**Goal of the exercise**.
Note how many lines in the entries contain the string "will", then give that number and nothing else.

---+---

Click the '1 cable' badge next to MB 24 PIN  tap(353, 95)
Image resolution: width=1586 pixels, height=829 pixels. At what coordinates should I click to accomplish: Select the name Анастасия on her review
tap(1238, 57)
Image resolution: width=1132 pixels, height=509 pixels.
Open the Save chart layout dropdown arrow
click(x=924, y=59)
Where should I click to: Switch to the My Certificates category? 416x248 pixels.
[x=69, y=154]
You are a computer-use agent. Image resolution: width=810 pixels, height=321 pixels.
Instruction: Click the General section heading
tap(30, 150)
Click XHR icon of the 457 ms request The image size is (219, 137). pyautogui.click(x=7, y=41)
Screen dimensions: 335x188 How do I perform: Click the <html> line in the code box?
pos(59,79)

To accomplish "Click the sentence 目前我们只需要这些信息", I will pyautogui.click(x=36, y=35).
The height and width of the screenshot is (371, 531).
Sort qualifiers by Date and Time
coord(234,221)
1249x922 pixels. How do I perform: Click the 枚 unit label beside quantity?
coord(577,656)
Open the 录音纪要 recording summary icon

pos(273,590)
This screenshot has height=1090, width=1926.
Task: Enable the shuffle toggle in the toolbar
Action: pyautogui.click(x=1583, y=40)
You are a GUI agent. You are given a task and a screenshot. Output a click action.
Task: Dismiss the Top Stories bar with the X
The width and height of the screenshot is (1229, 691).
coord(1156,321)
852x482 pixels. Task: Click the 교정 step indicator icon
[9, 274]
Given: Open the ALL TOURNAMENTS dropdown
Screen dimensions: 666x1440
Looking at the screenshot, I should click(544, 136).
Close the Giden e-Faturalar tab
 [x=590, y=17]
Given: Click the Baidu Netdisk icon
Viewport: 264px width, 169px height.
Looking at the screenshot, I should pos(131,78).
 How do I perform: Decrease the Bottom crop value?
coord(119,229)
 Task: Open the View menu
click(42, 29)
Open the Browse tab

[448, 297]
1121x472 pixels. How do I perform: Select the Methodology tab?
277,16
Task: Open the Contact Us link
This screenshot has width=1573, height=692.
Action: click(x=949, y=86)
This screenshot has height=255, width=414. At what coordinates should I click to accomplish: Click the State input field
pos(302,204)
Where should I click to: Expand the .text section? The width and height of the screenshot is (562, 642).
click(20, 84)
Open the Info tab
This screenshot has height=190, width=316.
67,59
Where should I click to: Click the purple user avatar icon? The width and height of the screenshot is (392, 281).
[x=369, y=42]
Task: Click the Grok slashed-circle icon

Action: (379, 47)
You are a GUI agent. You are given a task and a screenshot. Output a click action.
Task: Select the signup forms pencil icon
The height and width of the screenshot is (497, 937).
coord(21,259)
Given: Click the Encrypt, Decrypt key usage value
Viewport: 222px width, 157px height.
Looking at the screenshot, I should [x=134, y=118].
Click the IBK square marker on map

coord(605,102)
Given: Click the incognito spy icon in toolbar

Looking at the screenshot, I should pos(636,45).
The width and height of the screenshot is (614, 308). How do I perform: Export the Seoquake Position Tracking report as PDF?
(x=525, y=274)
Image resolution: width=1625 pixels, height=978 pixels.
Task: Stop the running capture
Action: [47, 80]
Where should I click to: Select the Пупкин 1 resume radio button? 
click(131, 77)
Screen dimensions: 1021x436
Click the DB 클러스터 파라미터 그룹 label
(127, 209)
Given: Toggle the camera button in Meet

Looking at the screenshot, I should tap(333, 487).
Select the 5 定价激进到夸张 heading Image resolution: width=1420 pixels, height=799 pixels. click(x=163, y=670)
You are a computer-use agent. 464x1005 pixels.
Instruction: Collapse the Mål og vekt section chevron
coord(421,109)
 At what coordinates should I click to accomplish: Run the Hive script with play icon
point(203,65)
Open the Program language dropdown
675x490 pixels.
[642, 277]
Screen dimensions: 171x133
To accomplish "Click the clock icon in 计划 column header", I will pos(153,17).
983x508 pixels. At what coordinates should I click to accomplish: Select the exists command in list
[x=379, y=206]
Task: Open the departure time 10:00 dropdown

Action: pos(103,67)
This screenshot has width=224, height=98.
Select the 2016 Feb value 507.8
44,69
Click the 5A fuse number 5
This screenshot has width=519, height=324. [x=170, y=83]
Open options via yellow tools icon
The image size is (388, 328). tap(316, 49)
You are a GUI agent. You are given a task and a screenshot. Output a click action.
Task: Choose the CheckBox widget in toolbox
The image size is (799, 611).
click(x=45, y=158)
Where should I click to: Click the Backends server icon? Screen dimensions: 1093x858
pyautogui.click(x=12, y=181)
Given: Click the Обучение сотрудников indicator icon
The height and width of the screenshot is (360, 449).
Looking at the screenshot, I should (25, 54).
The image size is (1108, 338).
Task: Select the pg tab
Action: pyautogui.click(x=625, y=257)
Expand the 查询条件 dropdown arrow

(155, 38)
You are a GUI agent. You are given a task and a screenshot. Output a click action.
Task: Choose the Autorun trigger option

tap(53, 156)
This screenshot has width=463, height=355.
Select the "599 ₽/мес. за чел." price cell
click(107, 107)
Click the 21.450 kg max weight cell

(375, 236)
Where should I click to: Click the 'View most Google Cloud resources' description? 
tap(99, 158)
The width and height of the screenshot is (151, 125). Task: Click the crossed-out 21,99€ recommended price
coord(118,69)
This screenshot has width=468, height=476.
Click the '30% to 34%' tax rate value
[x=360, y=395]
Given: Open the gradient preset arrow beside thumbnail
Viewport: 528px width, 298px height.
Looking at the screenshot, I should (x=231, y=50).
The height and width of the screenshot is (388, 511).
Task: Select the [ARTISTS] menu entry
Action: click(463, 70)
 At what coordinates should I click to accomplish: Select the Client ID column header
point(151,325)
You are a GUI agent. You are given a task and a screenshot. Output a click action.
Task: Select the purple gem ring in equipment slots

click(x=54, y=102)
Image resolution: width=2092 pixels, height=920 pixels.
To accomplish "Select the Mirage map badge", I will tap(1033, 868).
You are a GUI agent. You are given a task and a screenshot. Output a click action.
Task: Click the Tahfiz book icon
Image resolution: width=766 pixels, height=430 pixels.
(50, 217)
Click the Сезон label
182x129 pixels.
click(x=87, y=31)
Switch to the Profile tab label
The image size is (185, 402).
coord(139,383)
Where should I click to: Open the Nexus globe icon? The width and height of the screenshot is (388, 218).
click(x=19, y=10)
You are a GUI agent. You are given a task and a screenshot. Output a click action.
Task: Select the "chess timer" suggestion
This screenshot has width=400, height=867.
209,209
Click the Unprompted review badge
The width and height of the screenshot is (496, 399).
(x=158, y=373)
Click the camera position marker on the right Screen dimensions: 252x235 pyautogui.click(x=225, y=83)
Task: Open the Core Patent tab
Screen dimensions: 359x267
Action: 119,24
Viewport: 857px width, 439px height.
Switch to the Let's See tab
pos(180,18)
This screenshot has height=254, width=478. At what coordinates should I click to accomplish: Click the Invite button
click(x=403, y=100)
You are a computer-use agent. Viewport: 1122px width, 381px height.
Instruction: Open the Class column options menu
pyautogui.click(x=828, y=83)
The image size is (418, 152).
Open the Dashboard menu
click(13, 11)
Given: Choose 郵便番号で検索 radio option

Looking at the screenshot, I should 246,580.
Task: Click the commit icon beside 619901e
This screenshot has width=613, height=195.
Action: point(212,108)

---+---

**Solution for this exercise**.
3